To close gaps in regulation and keep banks from seeking the lightest-possible agency regulator, Obama confirmed that the Office of Thrift Supervision will be dismantled and said only one federal banking charter will be offered. He said derivative instruments such as credit default swaps will be subject to greater regulation and hedge-fund advisers will be forced to register with the Securities and Exchange Commission.

"We are called upon to put in place those reforms that allow our best qualities to flourish - while keeping those worst traits in check," Obama said. "We are called upon to recognize that the free market is the most powerful generative force for our prosperity - but it is not a free license to ignore the consequences of our actions."

But moving his plans through Congress as they are currently written is far from assured, given turf battles among lawmakers and what is sure to be heavy resistance from the financial sector. The Bush administration's attempt to rewrite the rules of financial regulation, which also would have heightened the Fed's supervisory powers, never got off the ground, despite a push last year by then-Treasury Secretary Henry Paulson.

And Obama acknowledged earlier this week that his revamp will be "a heavy lift." But two Democratic lawmakers pivotal to the effort predicted Wednesday that reform would be accomplished by year end.

"We'll have it done this year, before we leave," Senate Banking Committee Chairman Christopher Dodd, D-Conn., told reporters outside the White House.

House Financial Services Committee Chairman Barney Frank, D-Mass., said his panel would mark up "several" pieces of legislation in July, including bills on executive compensation, consumer financial product safety, and the regulation of derivatives. He said the package of legislation would come together in September.

Criticism of the plan intensified as details emerged late Tuesday and early Wednesday, with critics accusing Obama of an expensive overreach.

"We don't necessarily need more regulation," House Republican Whip Eric Cantor, R-Va., told the CBS Early Show. "And, in fact, I believe that we've had much too much emphasis on government lately and not as much emphasis on people."

Other members of the GOP echoed that sentiment.

"President Obama's plan is too predictable," said Republican National Committee Chairman Michael Steele. "Enough is enough."

Obama addressed critics who say his revamp goes too far, as well as those who complain it doesn't go far enough.
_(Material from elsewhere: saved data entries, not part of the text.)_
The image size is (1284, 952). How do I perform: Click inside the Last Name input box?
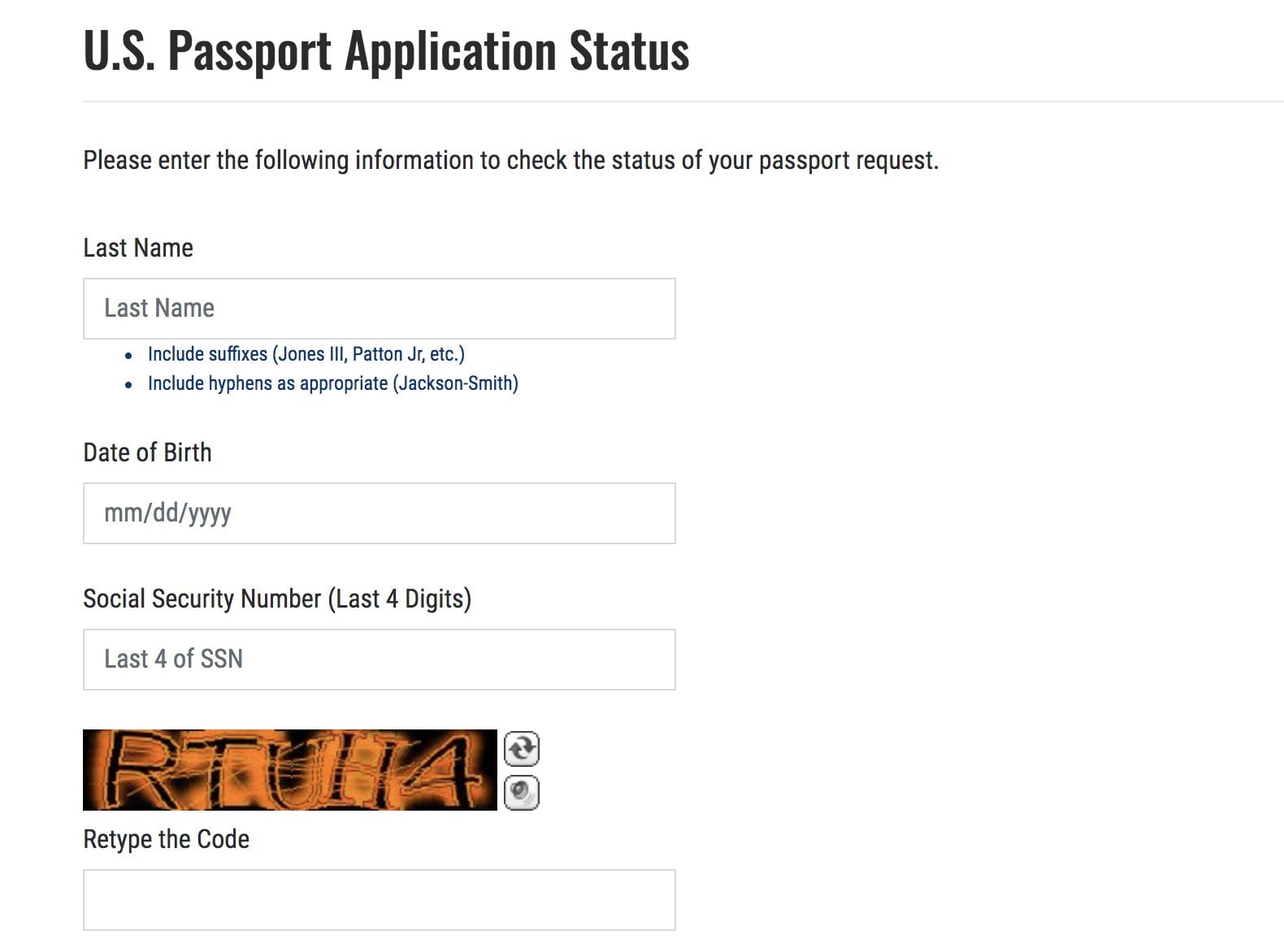[378, 308]
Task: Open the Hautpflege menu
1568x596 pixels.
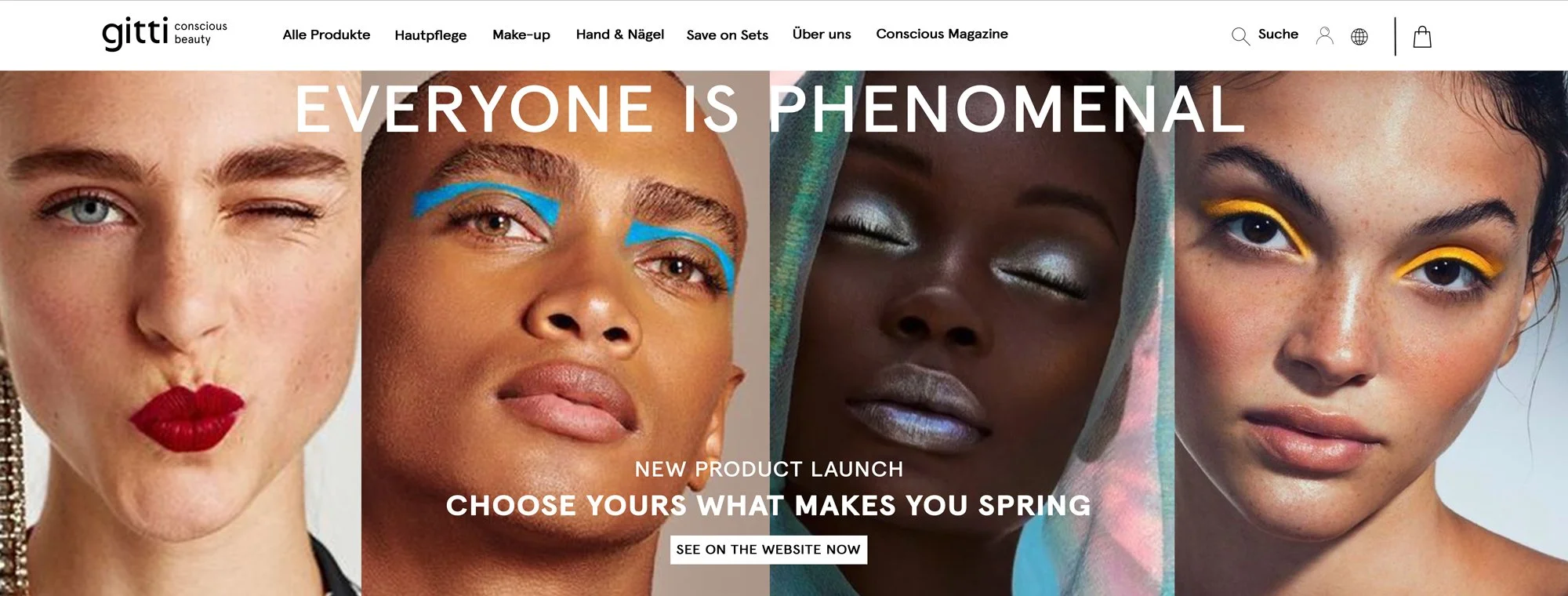Action: tap(430, 35)
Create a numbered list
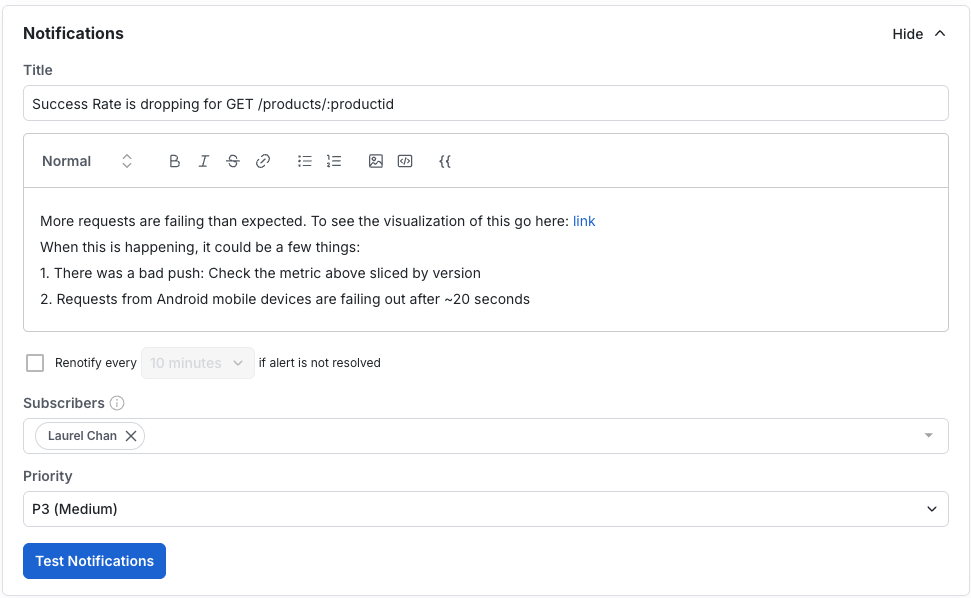Viewport: 971px width, 598px height. tap(333, 161)
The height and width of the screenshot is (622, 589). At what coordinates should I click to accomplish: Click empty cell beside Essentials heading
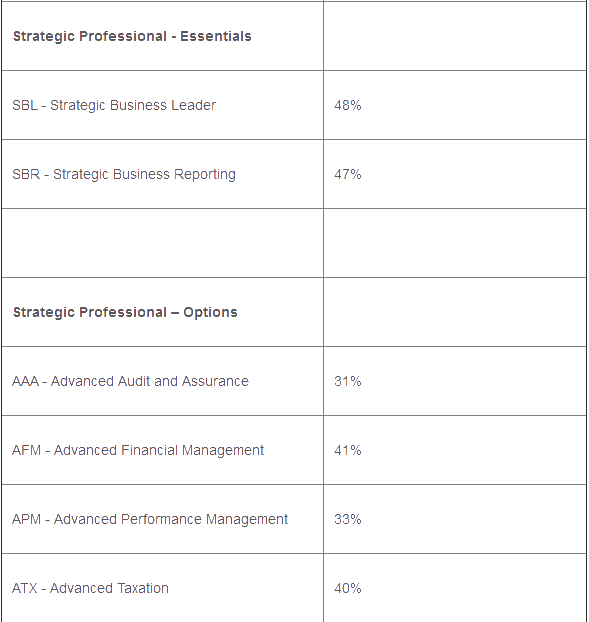click(x=455, y=36)
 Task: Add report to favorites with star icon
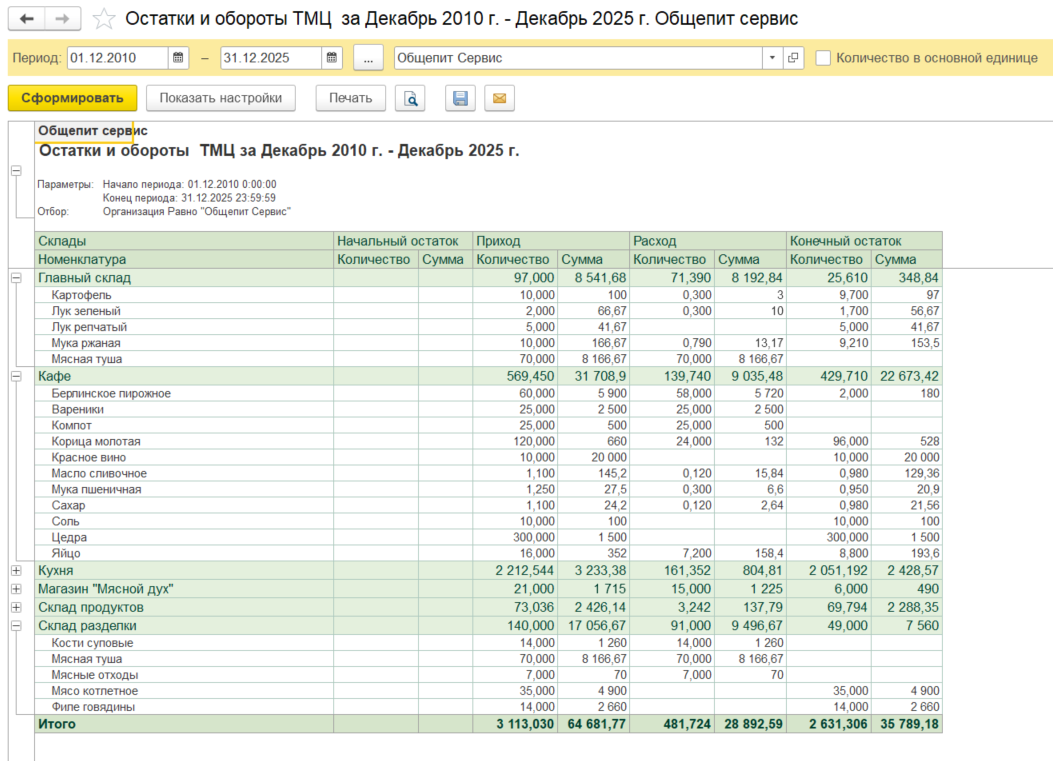104,19
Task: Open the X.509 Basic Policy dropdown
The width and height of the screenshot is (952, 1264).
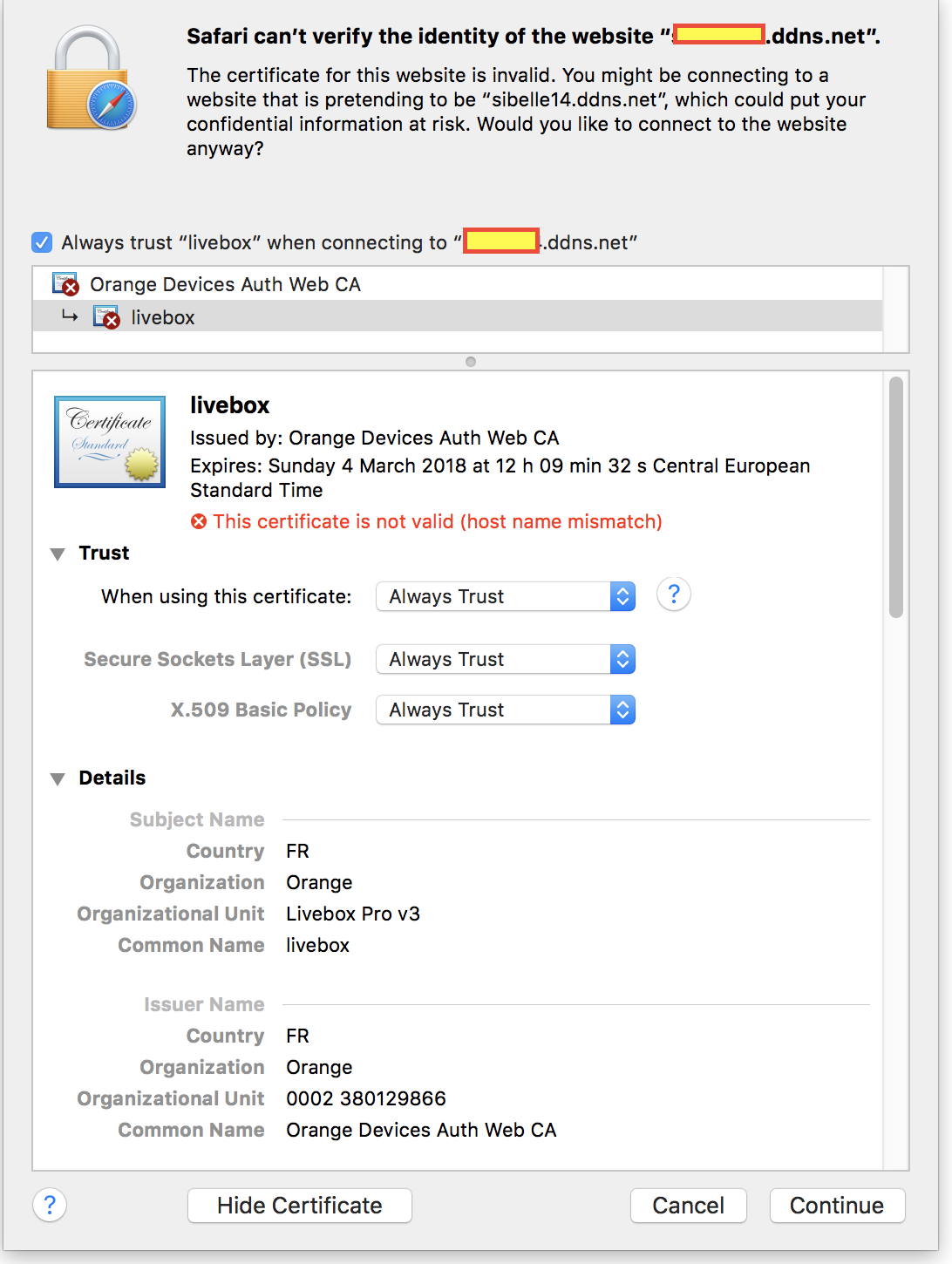Action: tap(505, 710)
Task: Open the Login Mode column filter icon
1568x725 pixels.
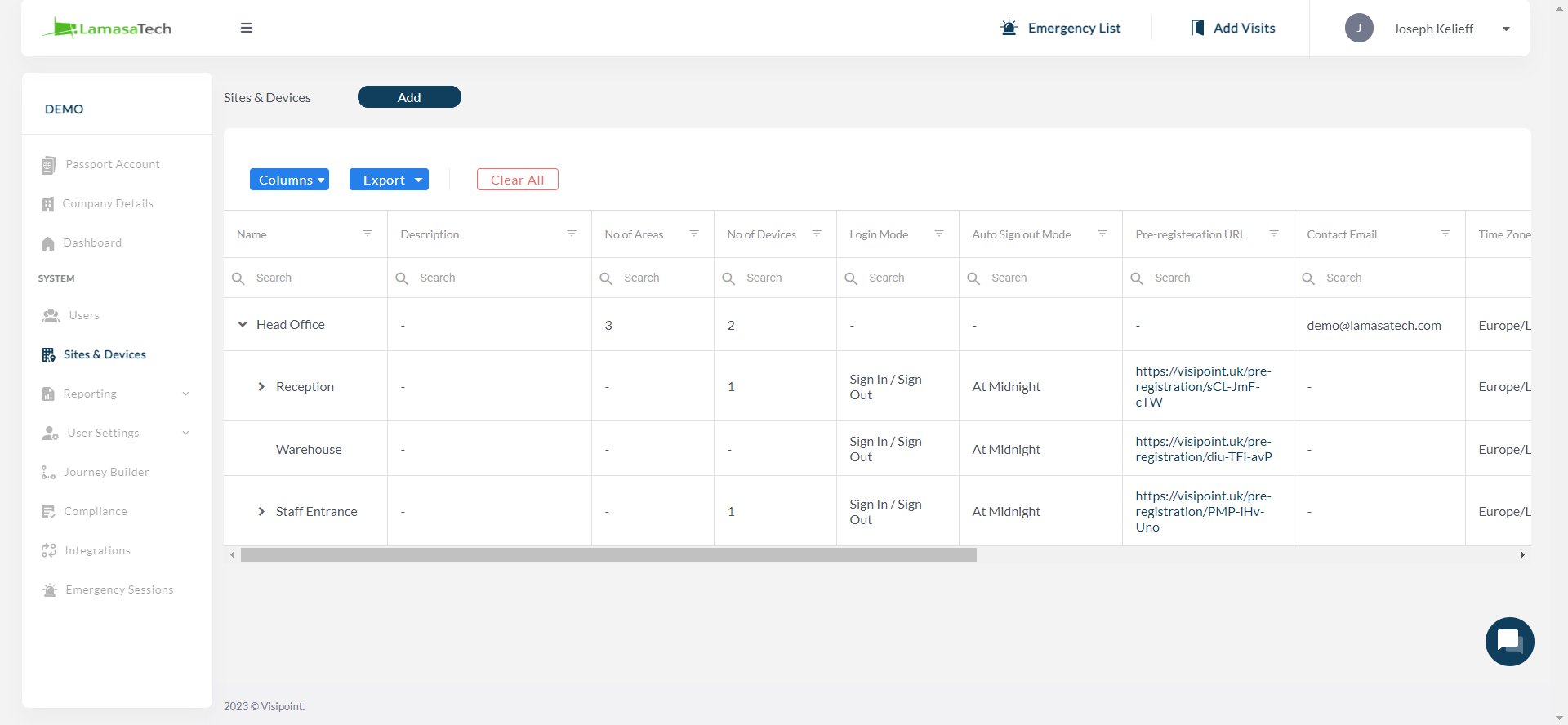Action: point(939,234)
He said it would be a "mistake" to scrap the old system entirely, opting instead to "pinpoint the structural weaknesses" behind the current crisis. At the same time, he said "significant changes" are still needed.

"The absence of a working regulatory regime over many parts of the financial system - and over the system as a whole - led us to near catastrophe," he said. "We do not want to stifle innovation. But I'm convinced that, by setting out clear rules of the road and ensuring transparency and fair dealings, we will actually promote a more vibrant market."

Other reaction foreshadowed the long battle ahead.

The Financial Services Roundtable said it backs many of the White House's ideas, including creation of a systemic risk oversight authority, but opposes the new Consumer Financial Protection Agency.

The U.S. Chamber of Commerce said Obama's plan adds unnecessary layers of regulation without properly reforming the current system. "We can't simply insert new regulatory agencies and hope that we've covered our bases," said David Hirschmann, president and CEO of the Chamber's Center for Capital Markets.

House Minority Leader John Boehner, R-Ohio, said the new agency would be "very cumbersome."

"It will limit the number of new financial products that will come to the market and will give the federal government a strong presence in an industry that has been creative," Boehner said Wednesday.

The Consumers Union applauded the proposal to create an agency devoted to safeguarding consumers from shady financial practices.

"We have laws to make sure that cars are safe, toys are safe, and medicines are safe," said Gail Hillebrand, director of Consumers Union's campaign for financial services reform. "But when it comes to financial products like mortgages and credit cards, consumers don't have the protections we need."